This comes barely a week after both retail and wholesale inflation continued to climb, leading to expectations of another rate hike.
The RBI decision boosted equities and sent bond yields crashing 13 basis points. The rupee gained intra-day but pared the gains ahead of the US Fed meeting outcome.
Raghuram Rajan was vocal about the impact of his decision when he refused to be identified in the league of either former US central bank chief and inflation hawk Paul Volcker or the more accommodative Janet Yellen, nominated to lead the Federal Reserve.
"Your Volcker, Yellen etc... how about a Raghuram Rajan (effect)" RBI Guv quipped when asked which camp he belonged to after he shed his hawkish inflation stance.
In a surprising move, Raghuram Rajan left the repo, or short-term lending rate, and the cash reserve ratio unchanged at 7.75 per cent and 4 per cent, respectively.
"The high level of CPI inflation, excluding food and fuel, leave no room for complacency. There is, however, reason to wait before determining the course of monetary policy," Raghuram Rajan said in the Mid-Quarter Monetary Policy Review.

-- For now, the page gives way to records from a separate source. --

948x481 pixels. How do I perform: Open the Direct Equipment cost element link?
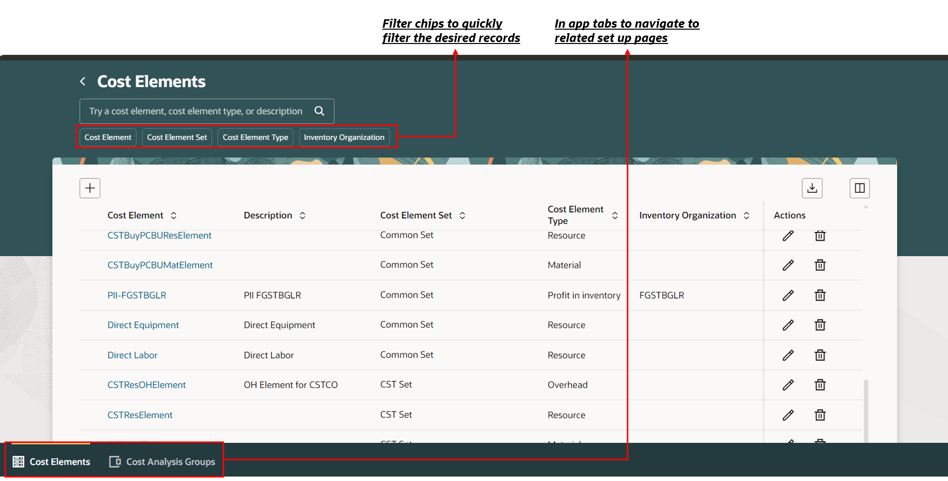[x=143, y=325]
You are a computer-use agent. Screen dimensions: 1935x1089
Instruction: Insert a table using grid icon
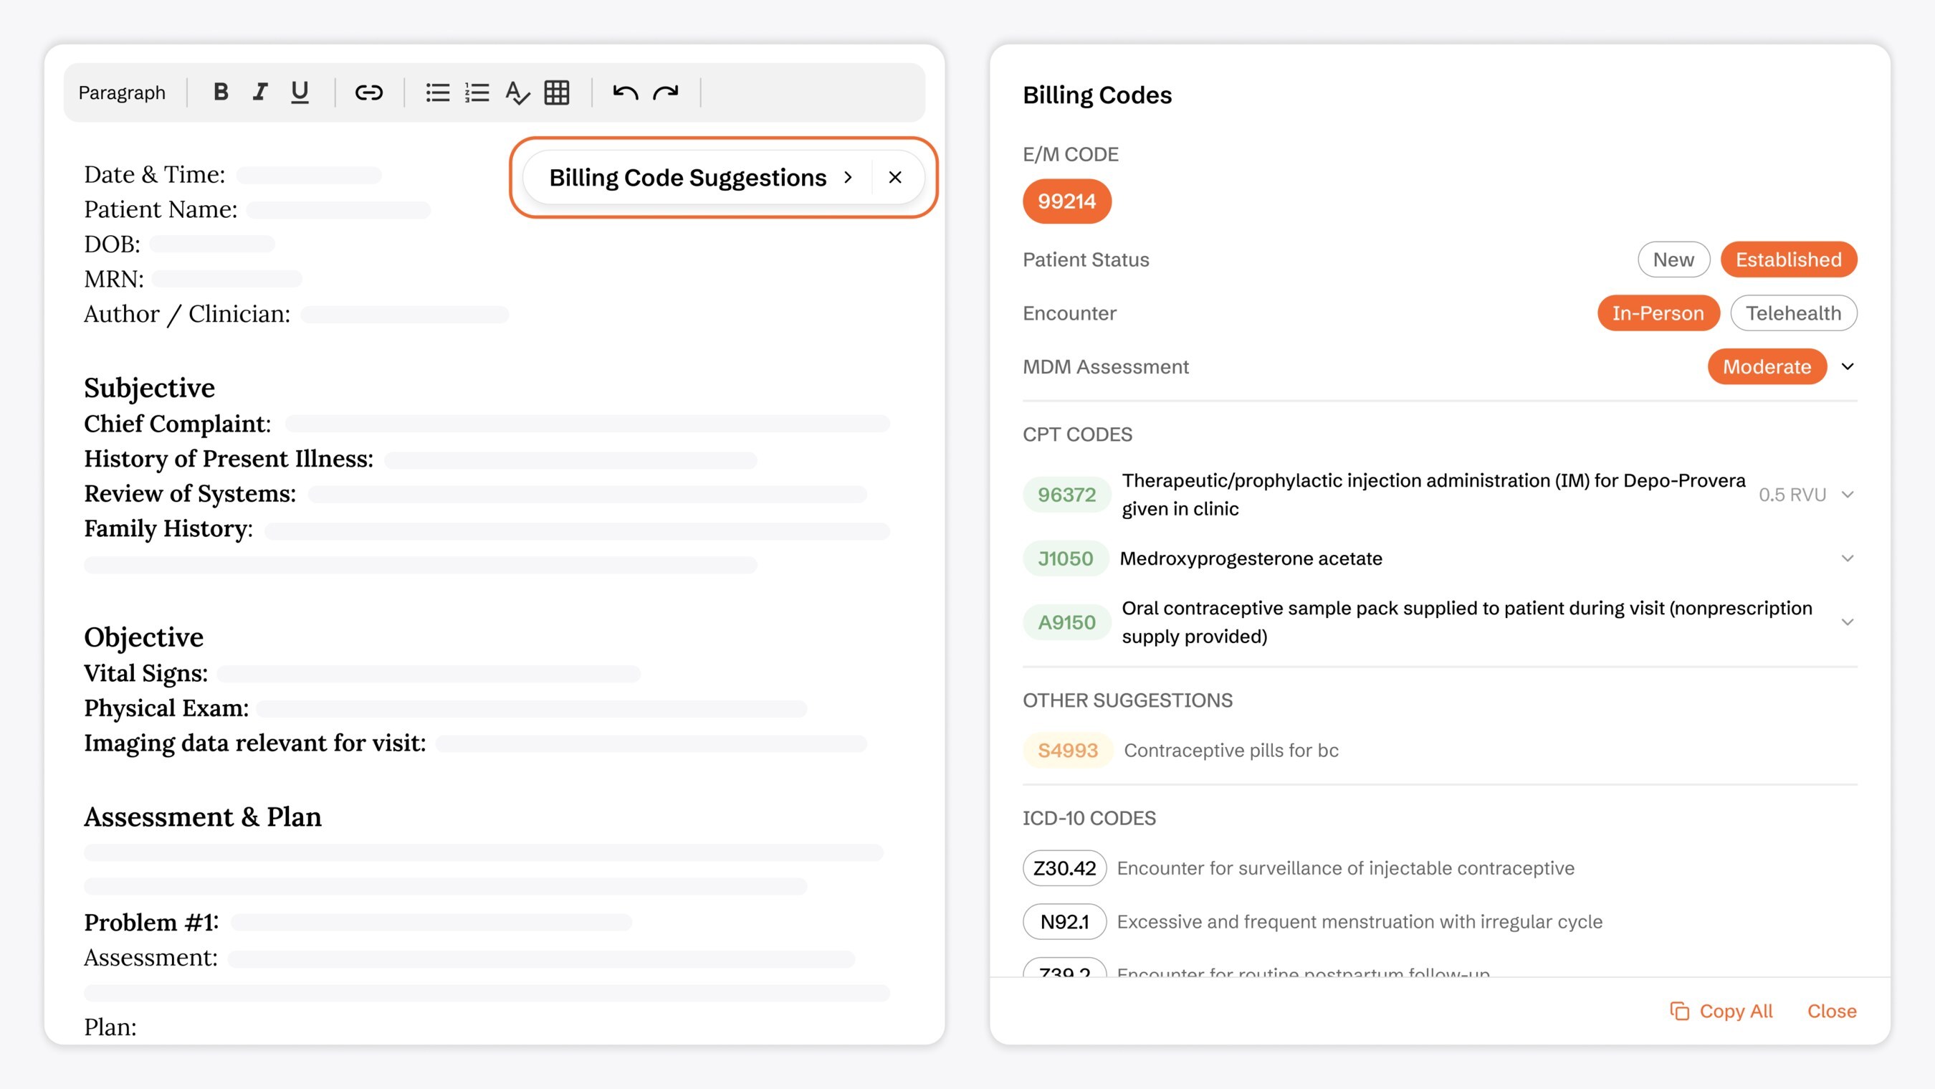(557, 92)
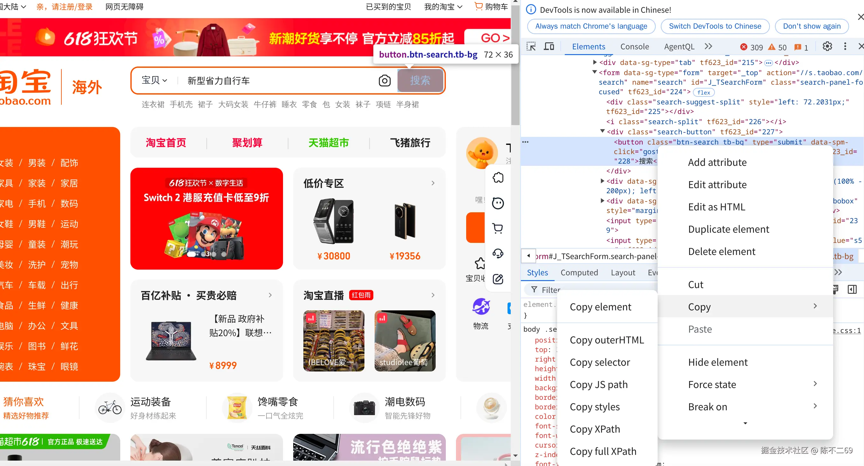864x466 pixels.
Task: Expand the 我的淘宝 dropdown menu
Action: (x=443, y=7)
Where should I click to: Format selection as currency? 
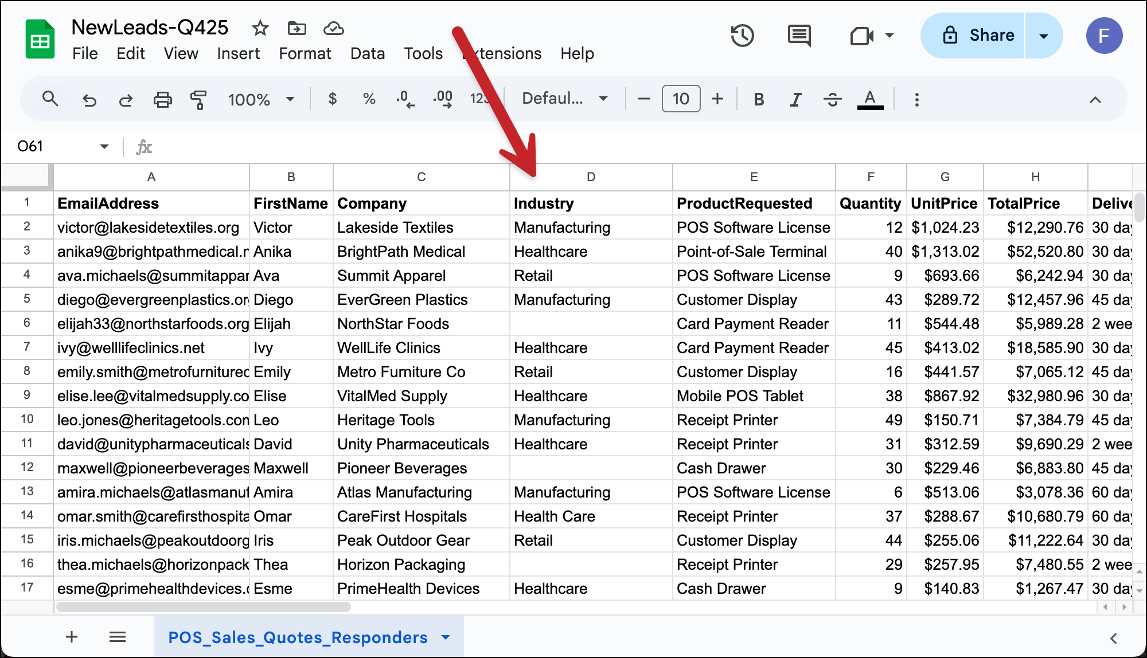coord(333,99)
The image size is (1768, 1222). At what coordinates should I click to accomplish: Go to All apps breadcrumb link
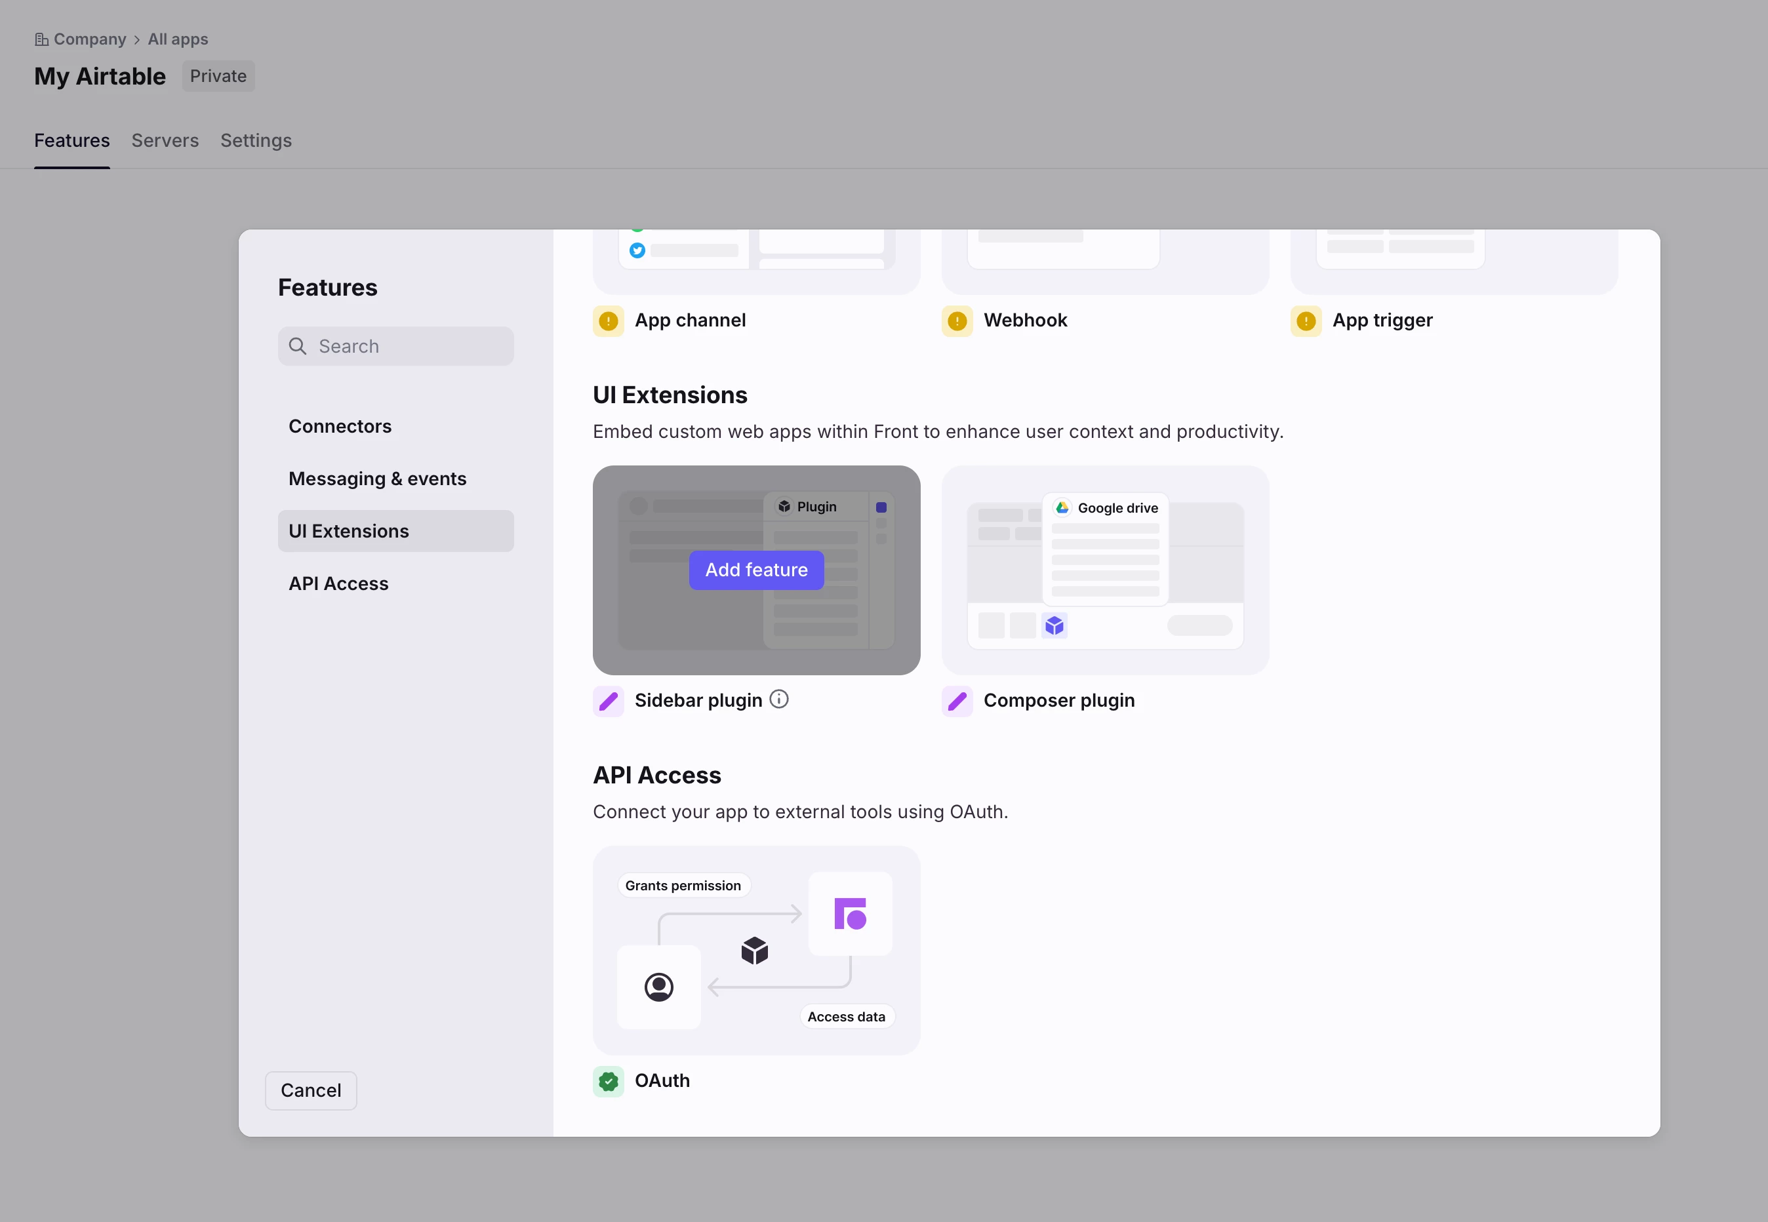(178, 39)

"I should end with a description of what we have been doing in the last few months. I think it is course of the elephant - we say what we will do, we do what we said," Raghuram Rajan later told analysts on a conference call.
The decision came even as wholesale price index-based inflation quickened to a 14-month high of 7.52 per cent in November, while consumer price index inflation accelerated to 11.24 per cent, strengthening the view of market participants of an at least 25 basis point (bps) rate hike.
"There are obvious risks to waiting for more data, including the possibility that tapering of quantitative easing by the US Fed may disrupt external markets and that the Reserve Bank may be perceived to be soft on inflation. The Reserve Bank will be vigilant," Rajan said.
Explaining the RBI's rationale for today's policy stance, the Governor said, "We are not soft on inflation. We are waiting for more data. As the data come in, we will react appropriately."
The apex bank's decision was a big relief to borrowers and the markets, with the Sensex gaining 248 points to end at 20,859.86. The 10-year government bond yield fell 13 basis points to end at 8.78 per cent as against 8.91 per cent during the opening trade.
Rajan said he expects stronger growth in the second half of this financial year, aided by higher expansion in agriculture, exports and a revival in stalled projects.
The Governor, who took charge in early September, said he would stick with the earlier 5 per cent growth projection for the full year, with minor fluctuations.
Raghuram Rajan exuded confidence in the government's ability to meet the fiscal deficit target of 4.8 per cent of GDP. A cut in government spending, increase in disinvestment and greater revenue from state-owned companies will help meet the target.
Expressing happiness over the way the rupee is faring, Rajan said, "We are happy with the reduction in volatility and that was our aim right through.
"We also wanted to reduce the unhinged expectations on the rupee. There was a point where analysts were competing with each other to see how weak they could proclaim the rupee to be at the end of the year... We hope that unhinging of expectations has come down."
Talking about the external environment, Raghuram Rajan said it is not something to be complacent about and the RBI is fully prepared to deal with any volatility that may come once the US Fed starts tapering its bond-buying programme.
"We are certainly focused on the external environment. We are better focused to withstand the volatility stemming from tapering," he said.
The Governor said he is comfortable with the prevailing level of the current account deficit (CAD), which narrowed to 1.7 per cent of GDP in the second quarter from 4.9 per cent in the first quarter.
The Governor, however, said, "I would be much happier if we had the kind of CAD we have without significant curbs on anything, including gold."
"We should aim to have a (lower) CAD without any distortions, that is what we will be working for," Raghuram Rajan said.
Later talking to analysts, the RBI chief, however, maintained time is not ripe to lift the existing curbs on gold imports. "At this point, it will be premature to withdraw these restrictions for a variety of reasons."
Rajan said the recent rise in India's forex reserves, which stood at around USD 295 billion as of December 6, is the result of two concessional swap windows the central bank had opened between September 4 and November 30.
RBI has no plans to buy dollars directly from the market, he said. "We are not targeting an exchange rate and, therefore, not going into the market and buying reserves at this point to increase the foreign exchange reserves."
State-run oil marketing companies have about USD 7 billion in pending settlements after they availed of the central bank's special swap window to meet their dollar needs.
OMC had swapped USD 12 billion from the separate oil window which was opened from August 28 to the first week of December.